**** Record list
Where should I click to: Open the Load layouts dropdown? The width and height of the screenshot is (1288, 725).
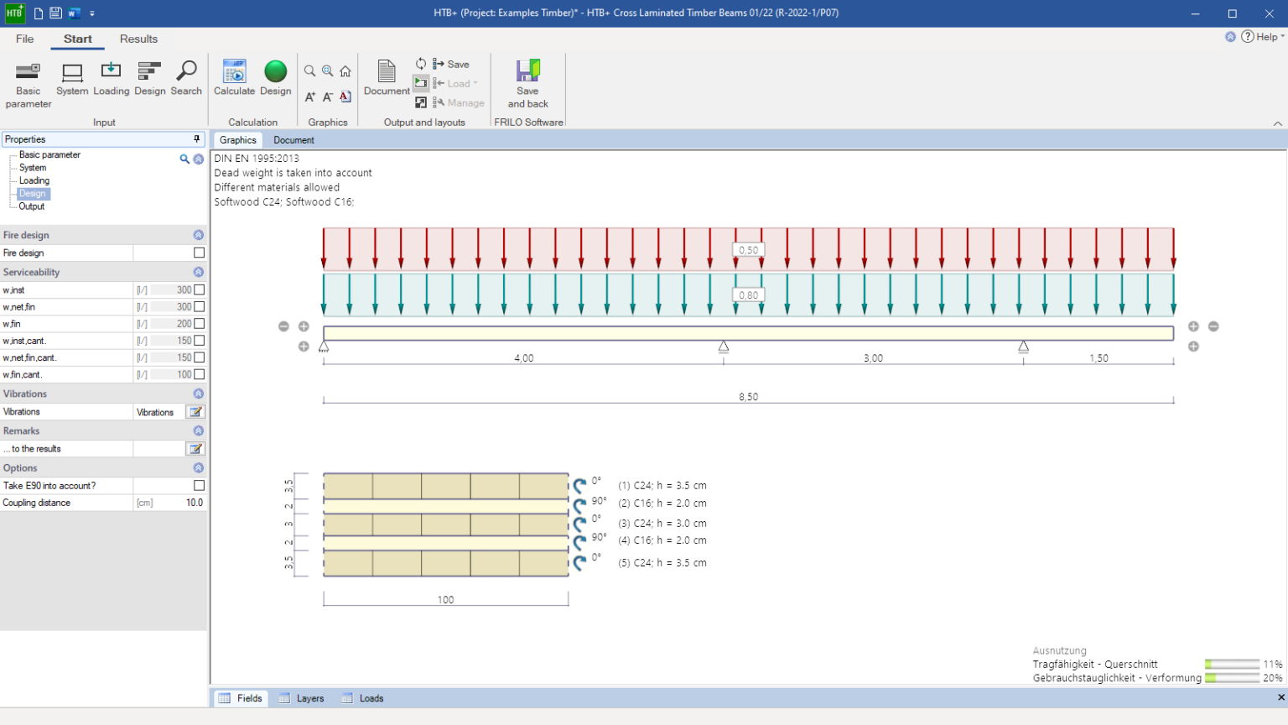(x=457, y=84)
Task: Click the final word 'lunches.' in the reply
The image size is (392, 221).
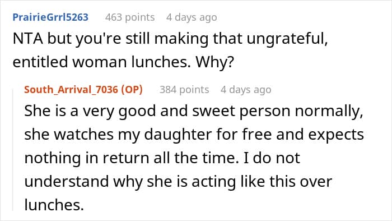Action: tap(54, 205)
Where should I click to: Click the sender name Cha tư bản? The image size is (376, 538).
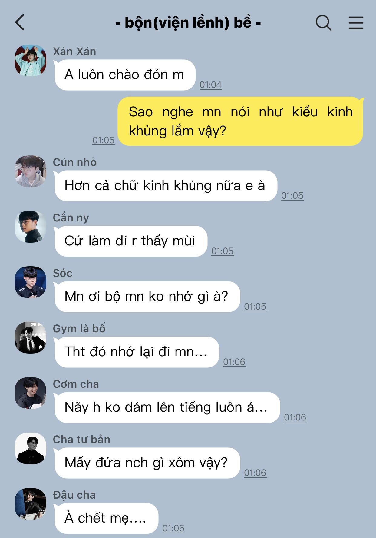tap(81, 440)
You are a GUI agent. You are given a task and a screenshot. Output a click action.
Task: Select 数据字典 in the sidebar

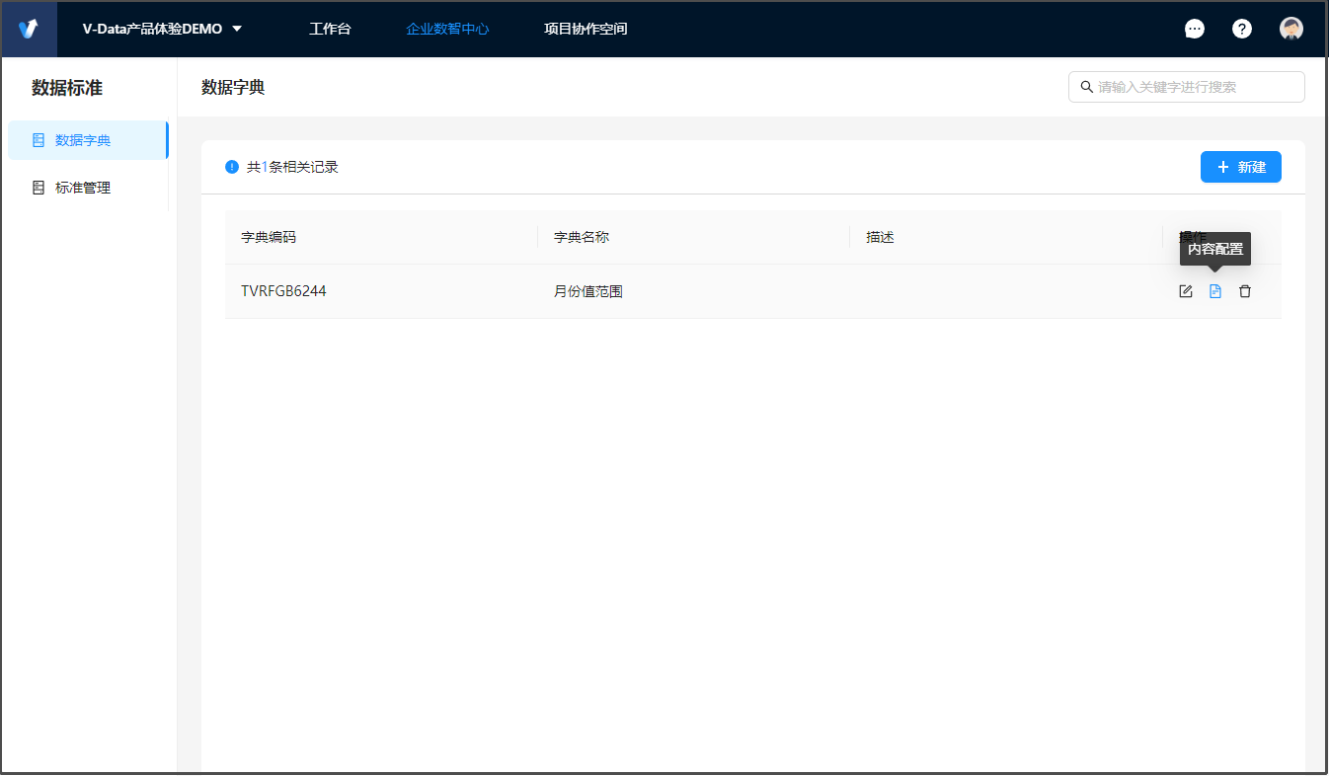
********
— What is required —
Return every line of the listing above without a single change, and leave out the pictures.

— Result for this task —
Where should I click to: Open the Load layouts dropdown? The width and height of the screenshot is (1288, 725).
(x=457, y=84)
Task: Click the final word 'lunches.' in the reply
The image size is (392, 221).
Action: tap(54, 205)
Where should I click to: Click the sender name Cha tư bản? The image size is (376, 538).
tap(81, 440)
You are a GUI agent. You are given a task and a screenshot. Output a click action.
Task: Select 数据字典 in the sidebar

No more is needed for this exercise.